Race to rush aid to Gaza as EU warns hunger ‘a weapon of war’

PALESTINIAN TERRITORIES (AFP): Donor nations, aid agencies and charities pushed on with efforts Wednesday to rush food to war-torn Gaza by land, air and sea after the EU top diplomat said starvation had become “a weapon of war”.

The Israel-Hamas conflict raging since October 7 has caused mass civilian deaths, reduced vast areas to a rubble-strewn wasteland and sparked warnings of looming famine in the Palestinian territory of 2.4 million people.

A Spanish charity vessel, the Open Arms, was on its way to Gaza from Cyprus, where it had set sail early Tuesday towing a barge with 200 tonnes of aid, in a first voyage meant to open a maritime corridor.

The flow of aid trucks from Egypt into Gaza has slowed recently — a trend variously blamed on Israel and its security checks of cargo, and on civil unrest in Gaza where desperate crowds have looted aid shipments.

About half a dozen Arab and western nations have airdropped food parcels on parachutes into Gaza, and Morocco has sent a planeload of relief supplies via Israel’s Ben Gurion airport.

The UN World Food Programme, trying an alternative land route from southern Israel, sent an initial six aid trucks Tuesday into worst-hit northern Gaza, through a gate in the security fence, the Israeli army said.

The WFP said it had “delivered enough food for 25,000 people” and demanded that, “with people in northern Gaza on the brink of famine, we need deliveries every day. We need entry points directly into the north.”

The European Union’s foreign affairs chief Josep Borrell told the UN Security Council on Tuesday that the humanitarian crisis “is man-made”.

“If we look at alternative ways to provide support, it’s because the land crossings have been artificially closed,” he said, charging that “starvation is being used as a weapon of war”.

‘War on children’

The Gaza war was sparked by the October 7 Hamas attack that resulted in about 1,160 deaths in Israel, mostly civilians, according to an AFP count based on official Israeli figures.

The militants also took about 250 hostages, dozens of whom were released during a week-long truce in November.

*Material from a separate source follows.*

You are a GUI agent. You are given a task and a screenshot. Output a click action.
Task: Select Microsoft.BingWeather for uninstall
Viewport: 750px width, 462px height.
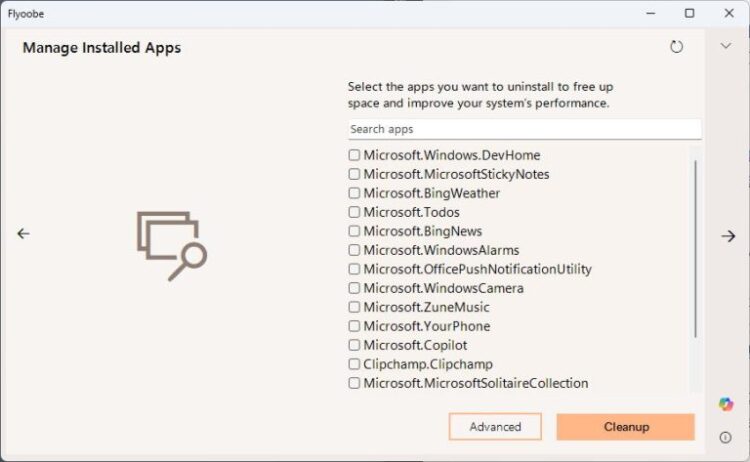(x=355, y=193)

Israel believes about 130 captives remain in Gaza but that 32 of them are dead.

Israel’s bombardment and ground offensive have killed 31,272 Palestinians in Gaza, mostly women and children, according to the health ministry.

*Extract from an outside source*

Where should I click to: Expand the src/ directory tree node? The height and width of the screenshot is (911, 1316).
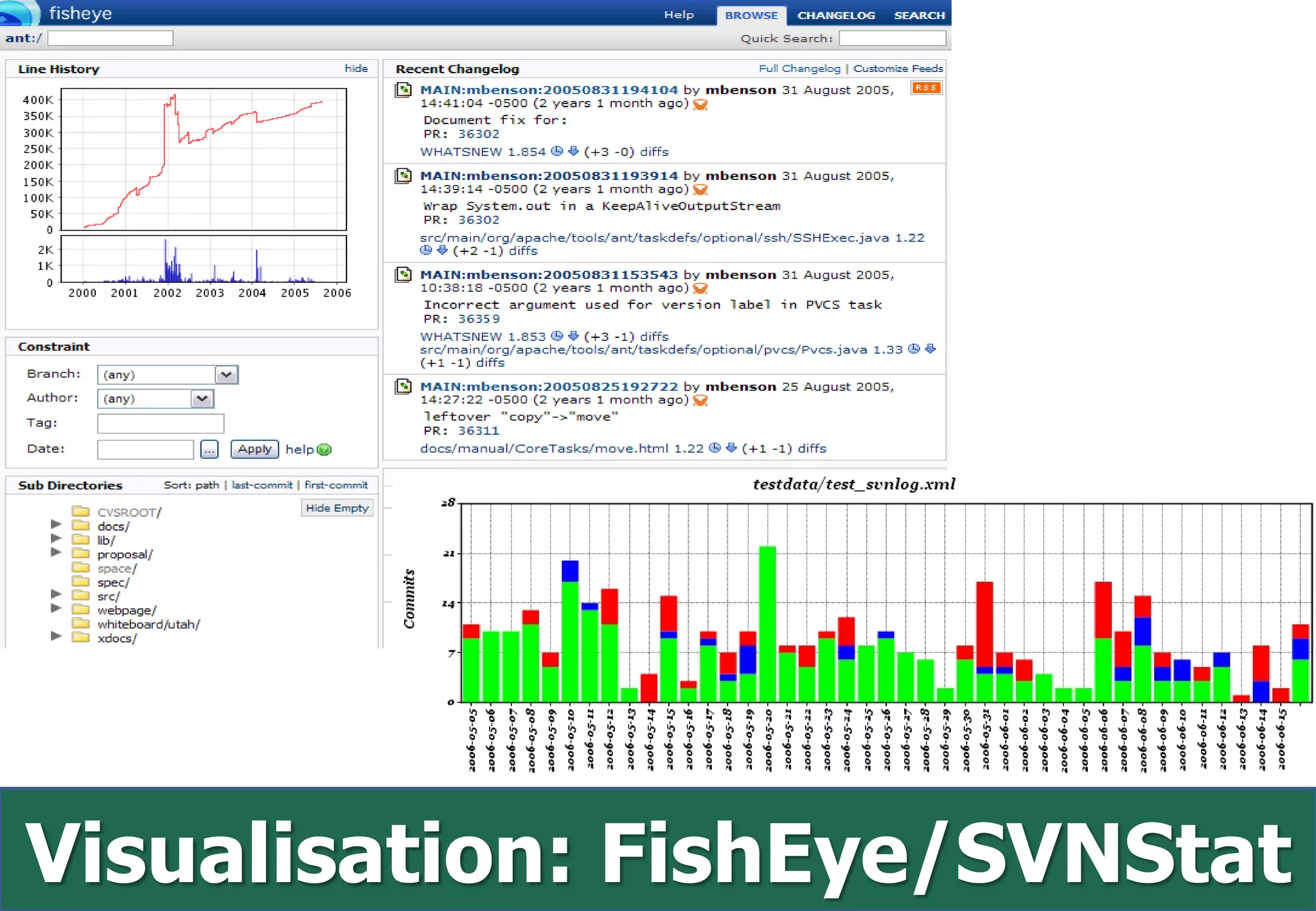pos(56,594)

At least 88 people were killed over the past 24 hours, it said, adding that “dozens of missing persons are still under the rubble”.

Weeks of talks involving US, Qatari and Egyptian mediators had aimed to bring a truce and hostage release deal before the start of the Muslim holy month of Ramadan, but missed the Monday deadline.

Qatari foreign ministry spokesman Majed al-Ansari said that, although talks continued, “we are not near a deal”.

The prospect of a Rafah invasion has sparked global alarm because it is crowded with almost 1.5 million people displaced by the war, many sheltering in camps of makeshift tents.